Krisis identitas

Dari Wikipedia bahasa Indonesia, ensiklopedia bebas


Krisis identitas merupakan peristiwa perkembangan yang melibatkan seseorang mempertanyakan diri sendiri atau keberadaan mereka di dunia. Konsep ini berasal dari karya psikolog perkembangan Erik Erikson yang percaya bahwa pembentukan identitas adalah salah satu konflik terpenting yang dihadapi orang. Faktor-faktor tersebut termasuk masalah kesehatan, stres, dan dukungan sosial. Memiliki kondisi kesehatan mental seperti depresi, gangguan bipolar, dan gangguan kepribadian ambang juga dapat meningkatkan kemungkinan mengalami krisis identitas.

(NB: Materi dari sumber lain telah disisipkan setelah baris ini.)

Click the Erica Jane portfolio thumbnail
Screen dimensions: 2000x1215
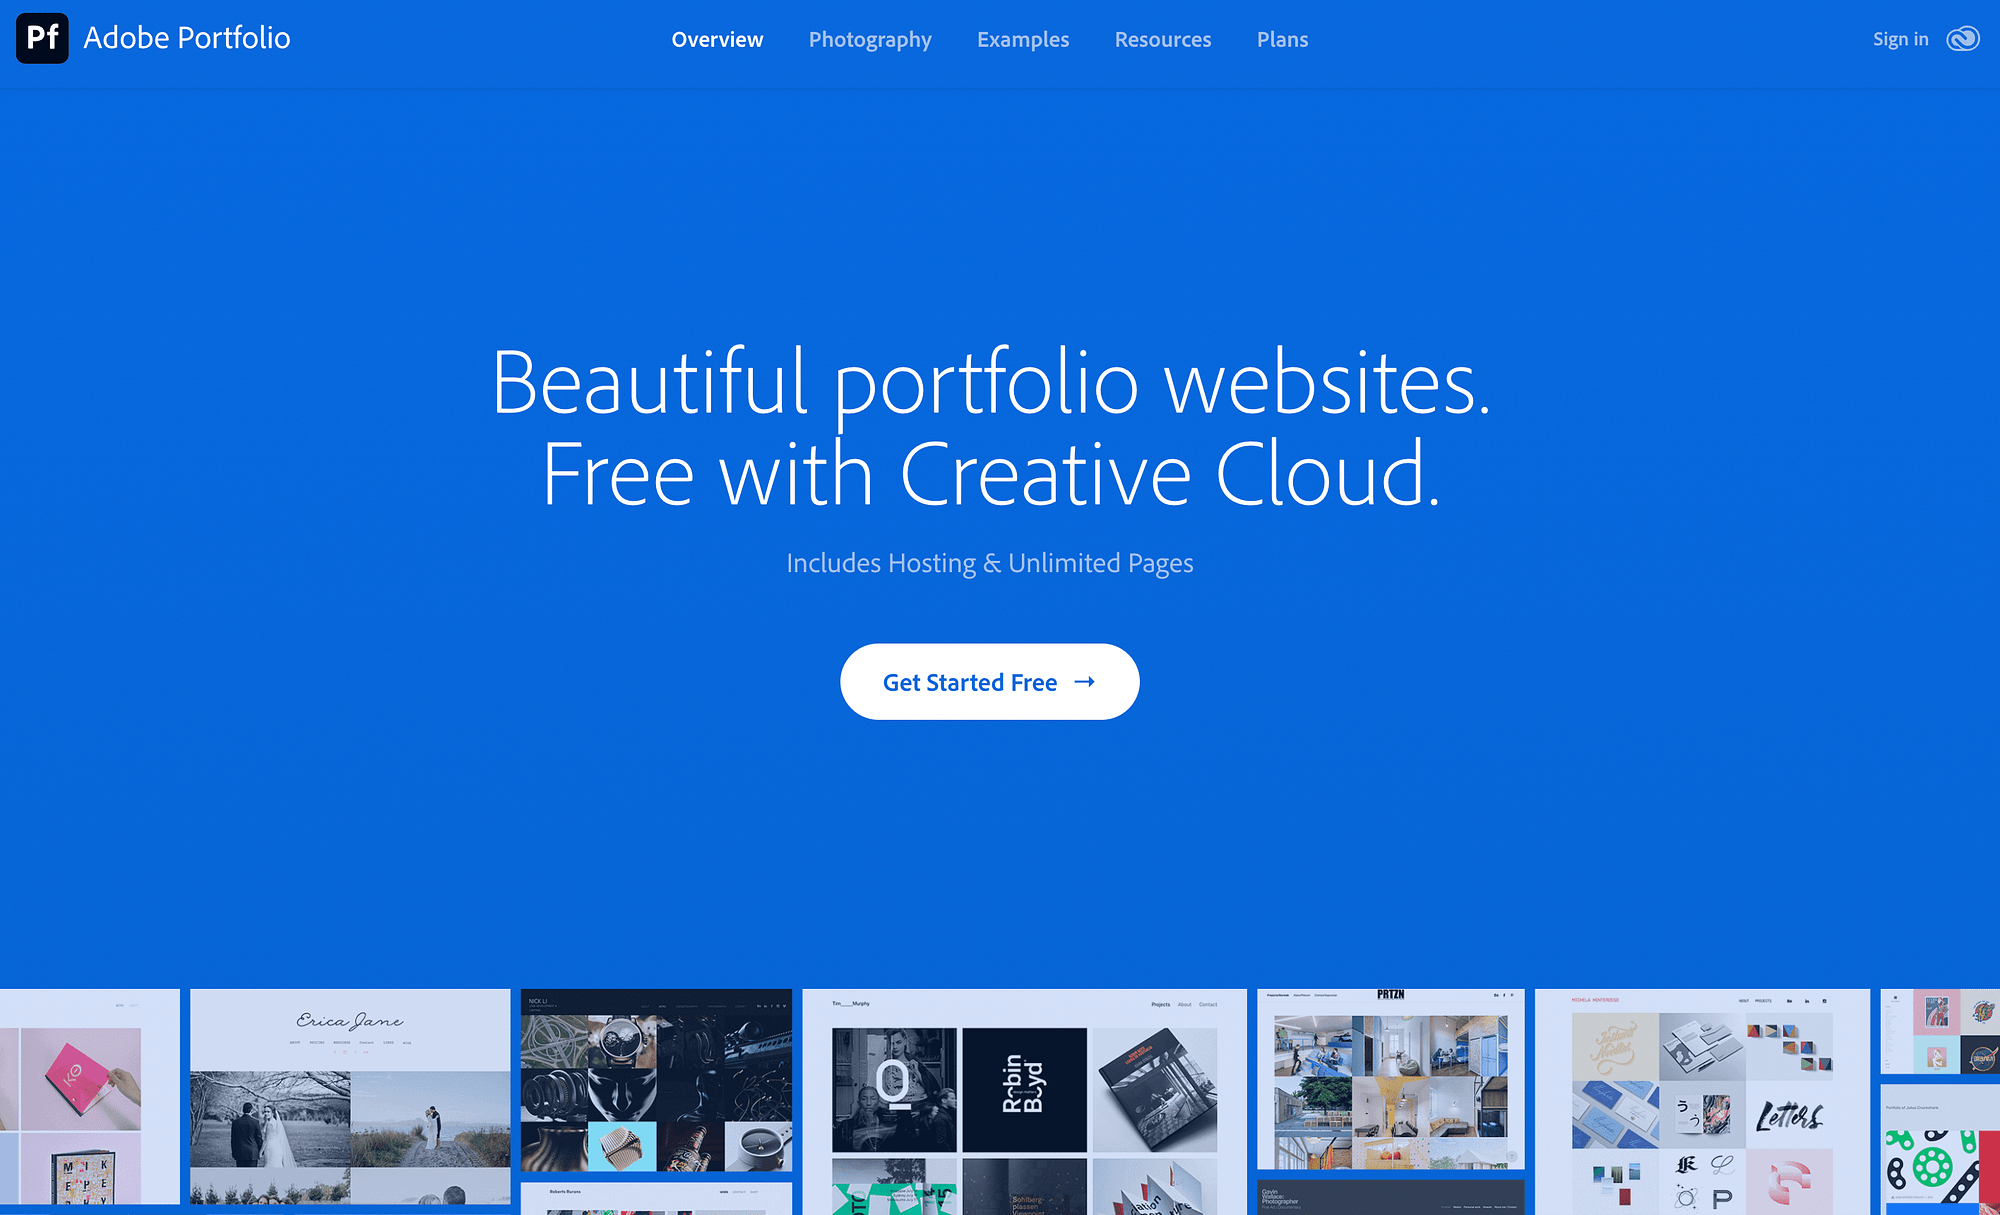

Terdapat empat status identitas :

  1. Identity Diffusion, pada status ini individu belum mengalami krisis dan belum membuat komitmen. Remaja dalam status ini belum memutuskan mengenai pilihan pekerjaan atau ideologis dan juga tidak menunjukkan minat terhadap hal tersebut.
  2. Identity Foreclosure, pada status ini individu sudah membuat komitmen, tetapi belum mengalami krisis. Hal ini sering terjadi ketika orang tua memaksa komitmen tertentu dengan cara otoriter sementara anak remaja tersebut belum mengeksplorasi berbagai pendekatan ideologi atau karirnya.
  3. Identity Moratorium, pada status ini remaja tengah menggalami masa krisis tetapi belum memiliki komitmen yang jelas atau masih kabur.
  4. Identity Achievement, pada status ini remaja sudah melalui krisis dan sudah sampai pada sebuah komitmen.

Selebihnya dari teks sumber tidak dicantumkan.